I know it, it's a very long proof for something that seems trivial, but at least I'm pleased with the argument.

Answer 4

I've been wondering about the same thing, two years later. Here's a proof outline I came up with that limits the horrible sums at the expense of requiring a lemma and three different inductive steps. In the following, all polynomials are over a ring $R$.
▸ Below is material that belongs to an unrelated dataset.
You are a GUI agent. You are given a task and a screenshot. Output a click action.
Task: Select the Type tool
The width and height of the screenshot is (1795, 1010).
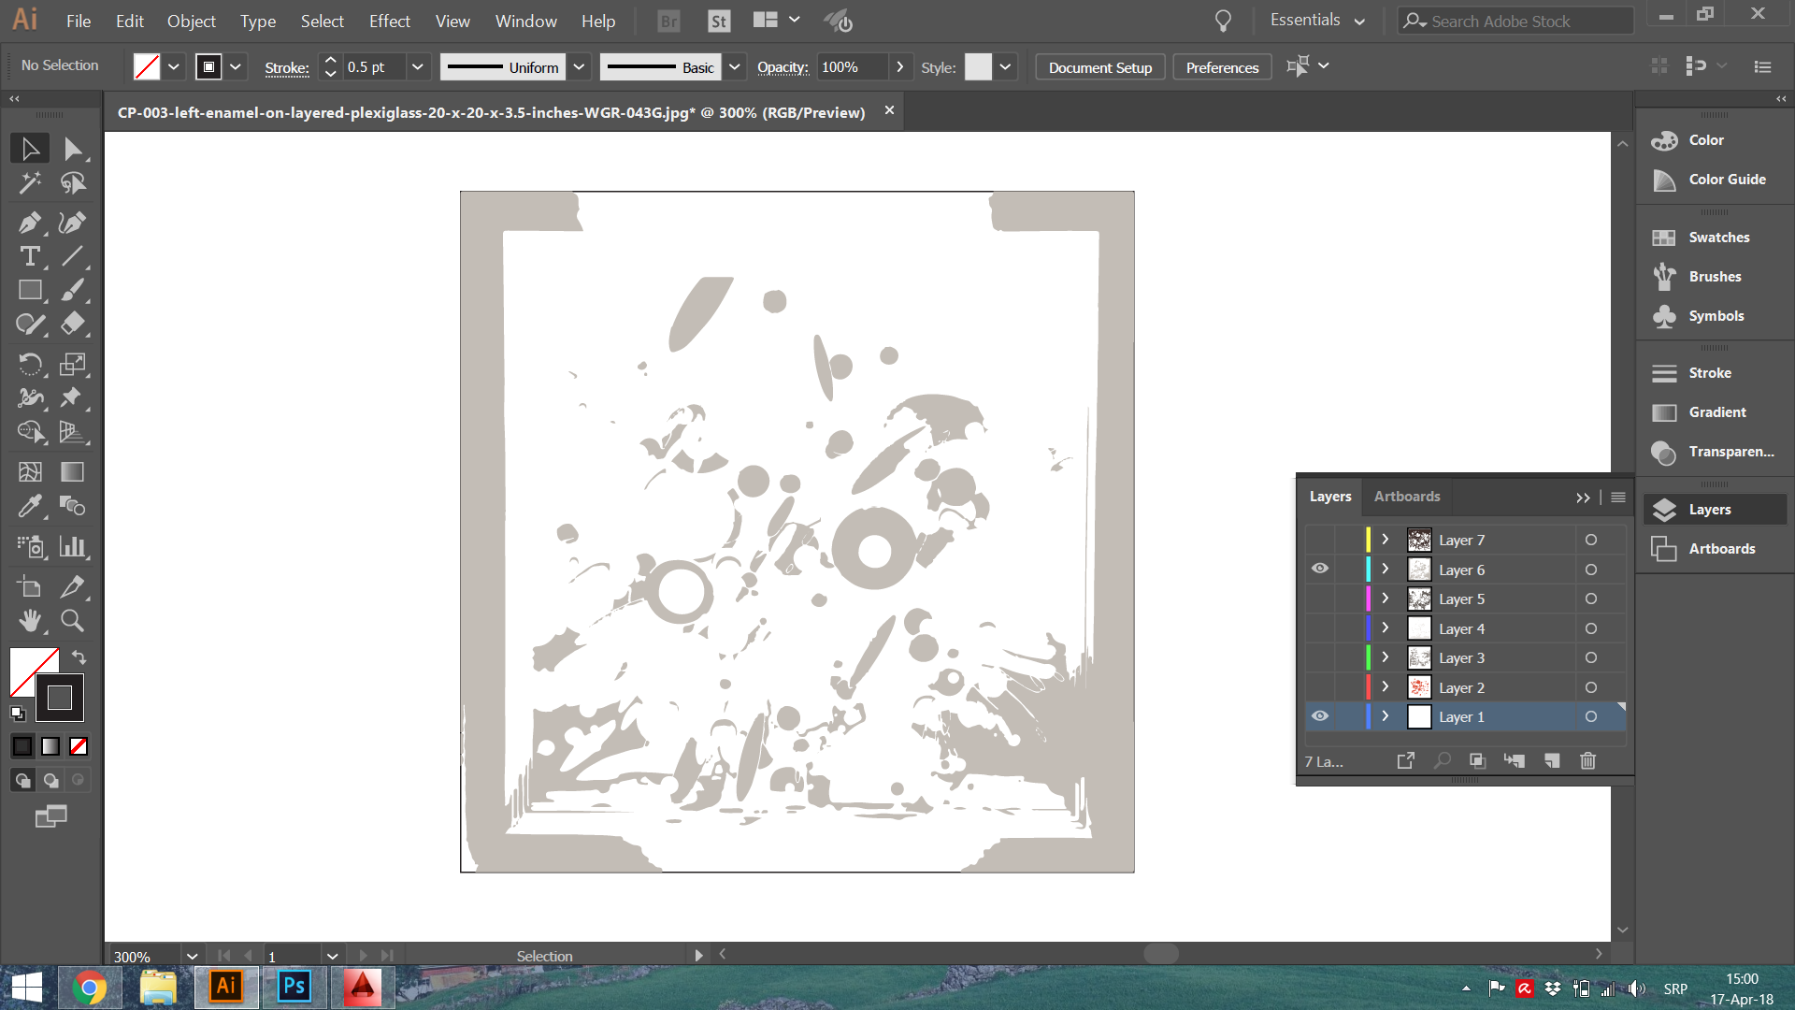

Lemma: Let $p(x)$ and $q(x)$ be polynomials, let $a\in R$ and $n\in \Bbb N_{>0}$. Then $ax^n(p(x)q(x)) = (ax^np(x))q(x)$, $p(x)(ax^nq(x))=(p(x)ax^n)q(x)$, and $p(x)(q(x)ax^n) = (p(x)q(x))ax^n$.

Proof: Fill in the blank.

Theorem: Polynomial multiplication is associative.
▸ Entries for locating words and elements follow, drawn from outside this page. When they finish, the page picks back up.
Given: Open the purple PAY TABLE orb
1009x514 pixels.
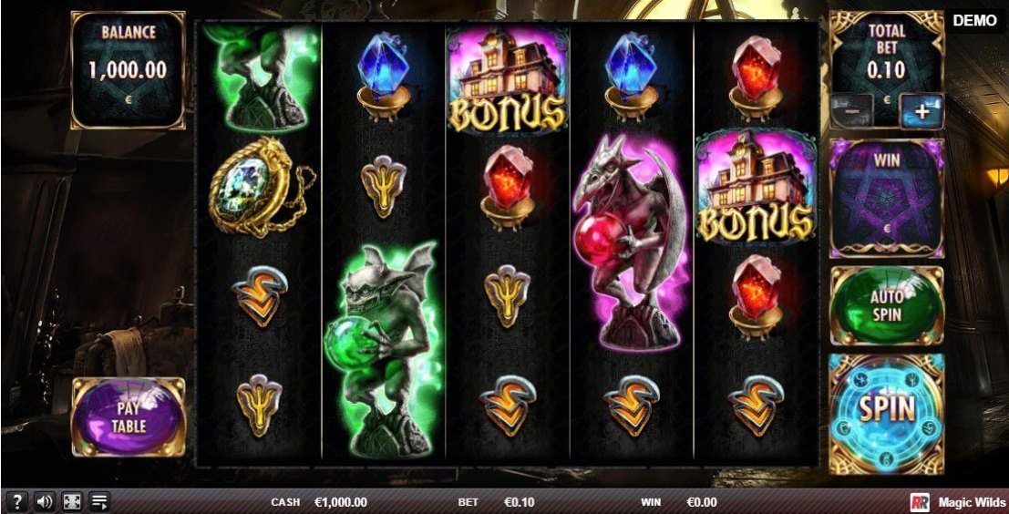Looking at the screenshot, I should [x=128, y=416].
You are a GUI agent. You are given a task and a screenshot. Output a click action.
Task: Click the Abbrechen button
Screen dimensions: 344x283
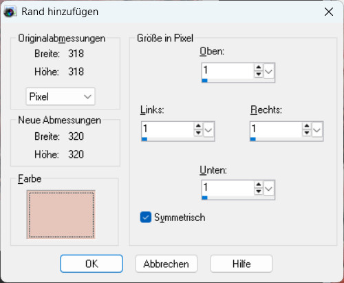click(x=166, y=264)
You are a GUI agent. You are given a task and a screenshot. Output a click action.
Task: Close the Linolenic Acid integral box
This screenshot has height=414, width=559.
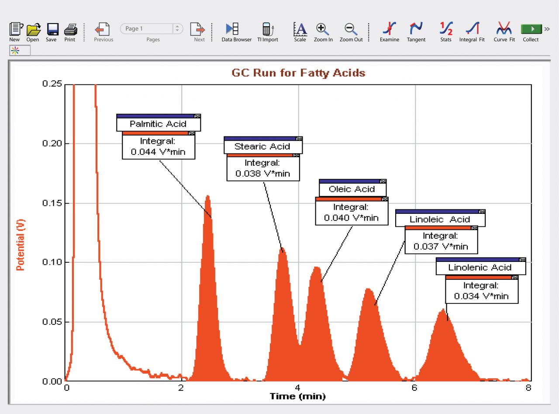click(x=514, y=278)
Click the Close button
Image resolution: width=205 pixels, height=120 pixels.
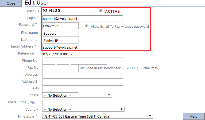click(11, 3)
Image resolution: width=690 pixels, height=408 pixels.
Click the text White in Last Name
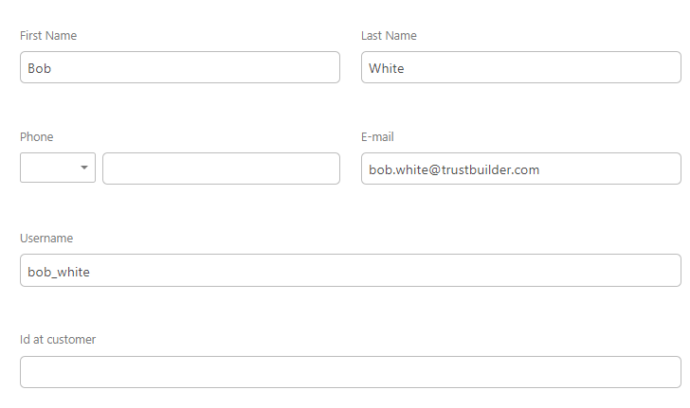(387, 68)
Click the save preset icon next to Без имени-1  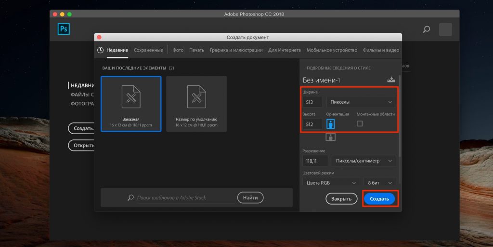390,80

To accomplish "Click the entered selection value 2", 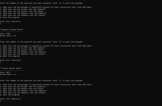I will click(x=1, y=23).
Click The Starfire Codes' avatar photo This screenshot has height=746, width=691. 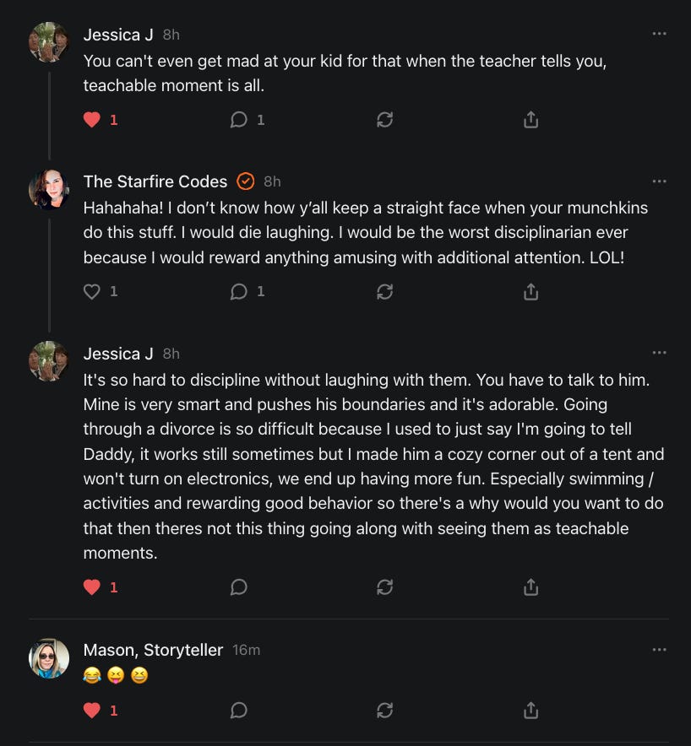49,188
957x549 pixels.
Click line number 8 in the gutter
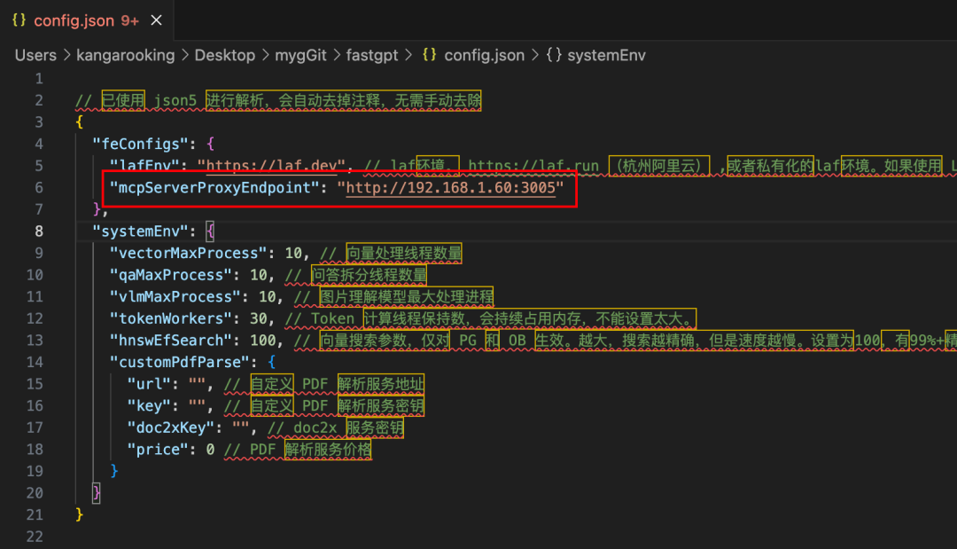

Proof: Proceed by induction on the structure or degrees of the three polynomials, using the product ordering. That is, show that assuming the inductive hypothesis:

• Whenever three polynomials $p(x),q(x),r(x)$ have degrees $d,e,f$, $p(x)(q(x)r(x))=(p(x)q(x))r(x)$

allows you to prove that whenever either:

• $p$ has degree $d$, $q$ has degree $e$, and $r$ has degree $f+1$,
• $p$ has degree $d$, $q$ has degree $e+1$, and $r$ has degree $f$, or
• $p$ has degree $d+1$, $q$ has degree $e$, and $r$ has degree $f$,

then $p(x)(q(x)r(x))=(p(x)q(x))r(x)$.

I'm hoping someone else has a way to improve/flesh out this approach, so I'm making it CW.